Jerry a good Jagd Terrier is capable of blood tracking. They are dogs of extreme prey drive bred primarily for doing earth work on Badger and Fox, they are also used on Boar.  They are very high strung, aggressive and quite honeslty can be a pain. If all you want a dog for is blood tracking I would not suggest a DJT. I own them along with DD and turn people away that are not serious hunters or just want dogs for blood tracking. That's my honest opinion. Some guys will tell you what ever they think you want to hear to sell you a dog but that's not me. Do your self a favor and look on you tube at Jagd Terrier vs fox, badger or boar, you will get a idea of how the dogs are used. If you still think you need one I know where some of the best true DJT in this country are. All our dogs come from European breeding approved dogs that are multiple time champion and international champion working dogs.


----------



## fireman32 (Nov 13, 2013)

I've got a friend with a pair of Jagd's, he swears by them. I've never personally seen them work, but he knows dogs and claims they're the best he's ever worked. He got his from Germany. He's in S. Ga I'm not sure about their litter producing capabilities.


----------



## rvick (Nov 13, 2013)

Richard McCorkle on the GON list out of Americus uses jags. he should be able to share experiences with you.


----------



## jerry russell (Nov 13, 2013)

Thanks guys for the responses. I will check these leads.

At this point I am just looking at options for breeds. I will work my tracking dog a great deal on bear in Canada and Georgia deer and hogs. I understand that this dog is a special breed but I need one that can go as hard as I do. I expect to put him on 30+ bear blood trails per year and an untold countless number of deer and hogs. I want the best working dog that I can find.


----------



## mschlapa (Nov 13, 2013)

Have a look around, this is what true DJT are bred for. You will see video of training, testing and hunting as well some ignorant stuff posted by idiots, unfortunately they are everywhere. This is why we don't sell dogs to people for only blood tracking or that are not serious hunters.


----------



## rvick (Nov 14, 2013)

there are some Slovakian Kopov pups available in Ill.

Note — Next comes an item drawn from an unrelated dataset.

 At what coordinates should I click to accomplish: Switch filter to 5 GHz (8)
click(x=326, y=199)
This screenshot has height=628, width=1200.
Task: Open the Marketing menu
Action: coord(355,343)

Contact Jeff Richardson. May be what you are looking for.


----------



## wildlands (Nov 15, 2013)

I have only seen one as a pup the guy brought him here to work with the two of them for a day. I was really impressed with the abilities of that little pup. There is a kennel out in Arkansas that raises them. I can not think of the breeder right off but I know they have been raising them for a long time. Good luck with your search.


----------



## 2-shot (Nov 16, 2013)

Good at blood trailing but some feisty lil sons of guns.  They need hunted hard and don't plan on keeping them around the family pet or $1000 beagles because if the pet makes it mad it's over!


----------